The KMeans function has two required outputs and one optional output. The required outputs are the results message (output to the screen) and the table of cluster centroids (specified by the OutputTable argument). The optional output is a table of the clusters themselves (specified by the ClusteredOutput argument).
The results message table starts with information about each cluster, described by the following two tables.

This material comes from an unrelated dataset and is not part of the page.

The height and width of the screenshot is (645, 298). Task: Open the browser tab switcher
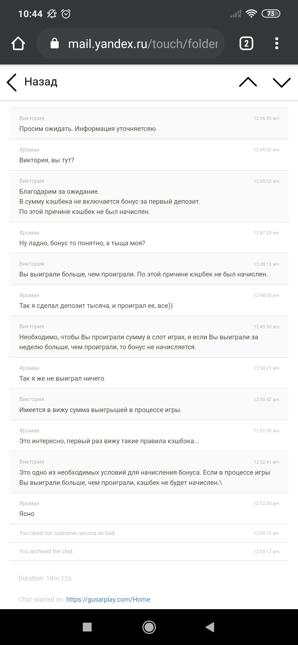(246, 44)
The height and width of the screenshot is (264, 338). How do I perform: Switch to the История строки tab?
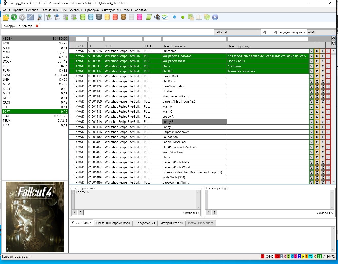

Column Name | Data Type | Description |
---|---|---|
clusterid | INTEGER | Contains the cluster identifiers of the centroids. |
feature_set | VARCHAR | Column name is the concatenation of the feature names. For example, if the feature names are 'p1', 'p2', and 'p3', then the column name is 'p1 p2 'p3'. Contains the concatenation of the means in the centroid. For example, means 3, 5, and 6 are represented as '3 5 6'. The UnpackColumns argument does not affect this column.
|
size | INTEGER | Contains the number of points in the cluster. |
withinss | INTEGER | Contains the within-cluster-sum-of-squares—the sum of squared differences of each point from its cluster centroid. |
Label | Value |
---|---|
Converged : | 'True' if the algorithm converged, 'False' otherwise. |
Number of iterations : | Number of iterations that the algorithm performed. |
Number of clusters : | Number of clusters. |
Output table : | Name of the output table specified by the OutputTable argument. |
Total_WithinSS : | Sum of withinss values in the preceding table. |
Between_SS : | Between sum of squares—the sum of squared distances of centroids to the global mean, where the squared distance of each mean to the global mean is multiplied by the number of data points it represents. |
The schema of the table of cluster centroids is affected by the UnpackColumns argument.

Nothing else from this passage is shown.